MIN(): Returns the smallest value of a column from the selected table.

Example query:

SELECT MIN(price) FROM products;

Output:

  min   
--------
 200.00
(1 row)

MAX(): Returns the largest value of a column from the selected table.

Example query:

SELECT MAX(price) FROM products;

Output:

  max   
--------
 500.00
(1 row)

Sub-queries:

The above queries that utilised aggregate functions MAX and MIN only provided one value from the column that we asked. What if I want all the columns or specific columns from that specific row with the smallest value or the max value? This is where sub-queries come in to help.

Example:
I want name, price, and discount columns for rows that have the smallest price. I can do a query like this:

SELECT name, price, discount 
FROM products 
WHERE price = (SELECT MIN(price) FROM products); -- This is a sub query.

Output:

      name      | price  | discount 
----------------+--------+----------
 Acer monitor   | 200.00 |    33.00
 Magni Keyboard | 200.00 |    33.00
(2 rows)

The query at the end, within the brackets, is our sub-query.

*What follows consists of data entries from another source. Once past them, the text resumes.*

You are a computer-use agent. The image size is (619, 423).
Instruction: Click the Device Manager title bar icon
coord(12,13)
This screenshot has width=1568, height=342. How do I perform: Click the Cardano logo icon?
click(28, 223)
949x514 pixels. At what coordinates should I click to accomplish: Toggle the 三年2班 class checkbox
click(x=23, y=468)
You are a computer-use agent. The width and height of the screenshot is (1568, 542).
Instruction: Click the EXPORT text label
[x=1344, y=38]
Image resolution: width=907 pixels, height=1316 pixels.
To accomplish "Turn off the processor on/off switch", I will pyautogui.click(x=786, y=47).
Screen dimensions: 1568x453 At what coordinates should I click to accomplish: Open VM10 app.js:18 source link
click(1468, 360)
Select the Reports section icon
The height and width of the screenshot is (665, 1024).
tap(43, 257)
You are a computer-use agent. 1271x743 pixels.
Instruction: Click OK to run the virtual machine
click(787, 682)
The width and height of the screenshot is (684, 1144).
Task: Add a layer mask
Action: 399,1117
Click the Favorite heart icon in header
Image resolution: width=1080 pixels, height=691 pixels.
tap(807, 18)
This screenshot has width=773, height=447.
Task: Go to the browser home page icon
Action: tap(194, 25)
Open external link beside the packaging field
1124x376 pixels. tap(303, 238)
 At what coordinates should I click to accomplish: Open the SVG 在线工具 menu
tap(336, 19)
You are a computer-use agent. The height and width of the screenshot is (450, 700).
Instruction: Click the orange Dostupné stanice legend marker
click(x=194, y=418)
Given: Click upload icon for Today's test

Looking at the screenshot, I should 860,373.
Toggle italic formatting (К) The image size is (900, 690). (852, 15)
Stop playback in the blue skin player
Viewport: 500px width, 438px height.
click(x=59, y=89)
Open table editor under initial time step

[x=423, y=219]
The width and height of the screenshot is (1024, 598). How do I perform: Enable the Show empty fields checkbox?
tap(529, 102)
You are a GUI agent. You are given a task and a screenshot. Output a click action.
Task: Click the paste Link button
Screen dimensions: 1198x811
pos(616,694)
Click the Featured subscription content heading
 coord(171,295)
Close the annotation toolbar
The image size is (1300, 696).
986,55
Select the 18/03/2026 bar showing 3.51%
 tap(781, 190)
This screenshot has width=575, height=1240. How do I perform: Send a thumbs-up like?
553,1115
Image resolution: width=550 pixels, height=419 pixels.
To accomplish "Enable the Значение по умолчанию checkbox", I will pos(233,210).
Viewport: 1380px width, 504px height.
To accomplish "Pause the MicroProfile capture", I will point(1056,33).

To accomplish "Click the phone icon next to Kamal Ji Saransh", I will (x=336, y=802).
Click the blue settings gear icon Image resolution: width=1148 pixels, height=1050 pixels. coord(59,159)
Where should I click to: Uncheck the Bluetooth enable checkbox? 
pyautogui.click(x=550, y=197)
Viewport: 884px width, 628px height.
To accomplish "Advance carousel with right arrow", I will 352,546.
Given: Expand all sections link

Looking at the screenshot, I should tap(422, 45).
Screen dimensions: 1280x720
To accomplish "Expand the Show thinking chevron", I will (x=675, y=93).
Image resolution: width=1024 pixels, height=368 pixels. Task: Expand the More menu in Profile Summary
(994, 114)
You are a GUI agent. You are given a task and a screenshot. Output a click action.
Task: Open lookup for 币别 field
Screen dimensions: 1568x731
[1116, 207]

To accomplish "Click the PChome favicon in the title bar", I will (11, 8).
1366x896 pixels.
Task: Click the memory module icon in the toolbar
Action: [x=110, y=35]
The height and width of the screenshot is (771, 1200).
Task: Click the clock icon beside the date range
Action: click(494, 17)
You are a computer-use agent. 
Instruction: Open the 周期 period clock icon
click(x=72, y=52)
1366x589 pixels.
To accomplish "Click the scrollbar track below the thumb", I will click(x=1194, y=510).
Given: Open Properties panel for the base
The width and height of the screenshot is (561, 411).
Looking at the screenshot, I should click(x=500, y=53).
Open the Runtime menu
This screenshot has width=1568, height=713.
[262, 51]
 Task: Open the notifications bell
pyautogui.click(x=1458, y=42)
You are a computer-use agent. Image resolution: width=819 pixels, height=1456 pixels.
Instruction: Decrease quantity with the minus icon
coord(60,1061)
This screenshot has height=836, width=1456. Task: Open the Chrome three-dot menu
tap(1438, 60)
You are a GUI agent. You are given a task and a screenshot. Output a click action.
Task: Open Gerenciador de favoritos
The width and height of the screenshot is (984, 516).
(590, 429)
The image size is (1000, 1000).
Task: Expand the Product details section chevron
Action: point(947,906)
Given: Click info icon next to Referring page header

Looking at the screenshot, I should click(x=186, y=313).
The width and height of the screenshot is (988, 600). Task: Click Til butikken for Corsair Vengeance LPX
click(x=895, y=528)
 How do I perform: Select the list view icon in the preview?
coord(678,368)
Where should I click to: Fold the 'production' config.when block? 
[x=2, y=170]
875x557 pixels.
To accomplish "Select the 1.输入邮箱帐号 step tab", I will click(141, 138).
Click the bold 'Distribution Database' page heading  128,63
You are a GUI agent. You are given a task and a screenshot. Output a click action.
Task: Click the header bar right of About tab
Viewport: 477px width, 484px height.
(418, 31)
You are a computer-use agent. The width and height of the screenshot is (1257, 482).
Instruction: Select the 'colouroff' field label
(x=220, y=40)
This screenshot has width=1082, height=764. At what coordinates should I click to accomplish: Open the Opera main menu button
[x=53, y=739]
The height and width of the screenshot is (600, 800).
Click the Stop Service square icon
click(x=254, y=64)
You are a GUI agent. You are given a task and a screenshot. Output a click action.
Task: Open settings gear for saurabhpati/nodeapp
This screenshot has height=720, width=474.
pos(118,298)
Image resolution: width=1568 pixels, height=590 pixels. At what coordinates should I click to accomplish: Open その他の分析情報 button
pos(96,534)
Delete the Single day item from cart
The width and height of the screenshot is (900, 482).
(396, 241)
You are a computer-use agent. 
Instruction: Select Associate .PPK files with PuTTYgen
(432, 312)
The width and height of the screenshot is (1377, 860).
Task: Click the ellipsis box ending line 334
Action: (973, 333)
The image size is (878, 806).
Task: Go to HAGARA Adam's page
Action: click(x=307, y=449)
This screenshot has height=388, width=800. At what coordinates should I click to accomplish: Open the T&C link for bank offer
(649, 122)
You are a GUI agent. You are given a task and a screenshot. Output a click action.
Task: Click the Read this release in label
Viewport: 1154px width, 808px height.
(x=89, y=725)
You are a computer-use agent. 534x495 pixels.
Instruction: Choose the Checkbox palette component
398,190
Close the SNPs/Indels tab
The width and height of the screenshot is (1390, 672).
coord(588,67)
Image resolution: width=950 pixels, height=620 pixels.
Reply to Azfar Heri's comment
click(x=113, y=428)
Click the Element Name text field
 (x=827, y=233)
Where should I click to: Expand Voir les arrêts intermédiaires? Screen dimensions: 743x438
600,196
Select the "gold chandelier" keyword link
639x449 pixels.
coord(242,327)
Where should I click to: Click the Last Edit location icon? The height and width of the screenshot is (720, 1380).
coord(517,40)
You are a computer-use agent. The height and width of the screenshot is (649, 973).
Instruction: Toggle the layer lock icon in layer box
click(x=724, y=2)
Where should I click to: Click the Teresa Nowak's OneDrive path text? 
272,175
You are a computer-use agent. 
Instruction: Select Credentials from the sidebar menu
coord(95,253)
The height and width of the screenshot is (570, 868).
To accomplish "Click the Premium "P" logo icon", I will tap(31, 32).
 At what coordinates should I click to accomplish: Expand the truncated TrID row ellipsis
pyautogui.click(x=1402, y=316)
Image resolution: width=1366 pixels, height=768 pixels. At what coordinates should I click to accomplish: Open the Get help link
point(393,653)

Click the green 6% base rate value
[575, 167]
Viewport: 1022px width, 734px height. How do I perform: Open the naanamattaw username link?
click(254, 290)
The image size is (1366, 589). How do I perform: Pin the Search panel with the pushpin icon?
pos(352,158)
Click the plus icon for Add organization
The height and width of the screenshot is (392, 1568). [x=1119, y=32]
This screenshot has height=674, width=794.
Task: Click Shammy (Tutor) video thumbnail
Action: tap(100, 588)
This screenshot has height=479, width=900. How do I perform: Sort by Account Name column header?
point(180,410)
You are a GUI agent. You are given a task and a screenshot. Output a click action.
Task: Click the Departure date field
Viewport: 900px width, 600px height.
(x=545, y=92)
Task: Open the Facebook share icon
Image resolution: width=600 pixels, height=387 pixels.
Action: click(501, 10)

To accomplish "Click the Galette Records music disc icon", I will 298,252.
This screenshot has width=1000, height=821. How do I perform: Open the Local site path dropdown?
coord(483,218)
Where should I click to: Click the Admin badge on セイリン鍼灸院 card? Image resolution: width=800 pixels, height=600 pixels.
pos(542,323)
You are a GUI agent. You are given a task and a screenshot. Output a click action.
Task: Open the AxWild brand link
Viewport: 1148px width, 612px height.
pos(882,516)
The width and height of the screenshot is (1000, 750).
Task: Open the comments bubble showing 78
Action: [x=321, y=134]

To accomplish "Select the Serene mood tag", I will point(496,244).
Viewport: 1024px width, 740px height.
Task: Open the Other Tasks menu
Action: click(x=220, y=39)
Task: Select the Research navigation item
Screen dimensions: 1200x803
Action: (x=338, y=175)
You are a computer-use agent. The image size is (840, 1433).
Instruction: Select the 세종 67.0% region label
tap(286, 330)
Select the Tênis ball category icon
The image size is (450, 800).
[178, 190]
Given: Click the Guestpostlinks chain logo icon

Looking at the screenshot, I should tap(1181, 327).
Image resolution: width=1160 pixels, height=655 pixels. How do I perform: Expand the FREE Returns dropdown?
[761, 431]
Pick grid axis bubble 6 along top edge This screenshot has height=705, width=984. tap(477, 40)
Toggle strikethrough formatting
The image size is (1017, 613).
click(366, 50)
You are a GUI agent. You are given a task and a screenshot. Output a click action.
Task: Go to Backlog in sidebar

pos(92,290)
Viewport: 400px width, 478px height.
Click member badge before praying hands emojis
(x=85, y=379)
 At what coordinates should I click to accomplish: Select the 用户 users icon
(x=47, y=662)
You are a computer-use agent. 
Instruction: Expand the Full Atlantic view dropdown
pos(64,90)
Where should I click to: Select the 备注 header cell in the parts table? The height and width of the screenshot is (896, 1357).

Similarly, if we wanted the row with the max price, we could do something like this:

SELECT name, price, discount 
FROM products 
WHERE price = (SELECT MAX(price) FROM products);

Output:

   name   | price  | discount 
----------+--------+----------
 Iphone 8 | 500.00 |    10.00
(1 row)

GROUP BY:

For tables with multiple rows that have some common column values, such as the name of the student in the scores table, GROUP BY groups those rows first, and then applies your aggregate function. GROUP BY is often used with aggregate functions.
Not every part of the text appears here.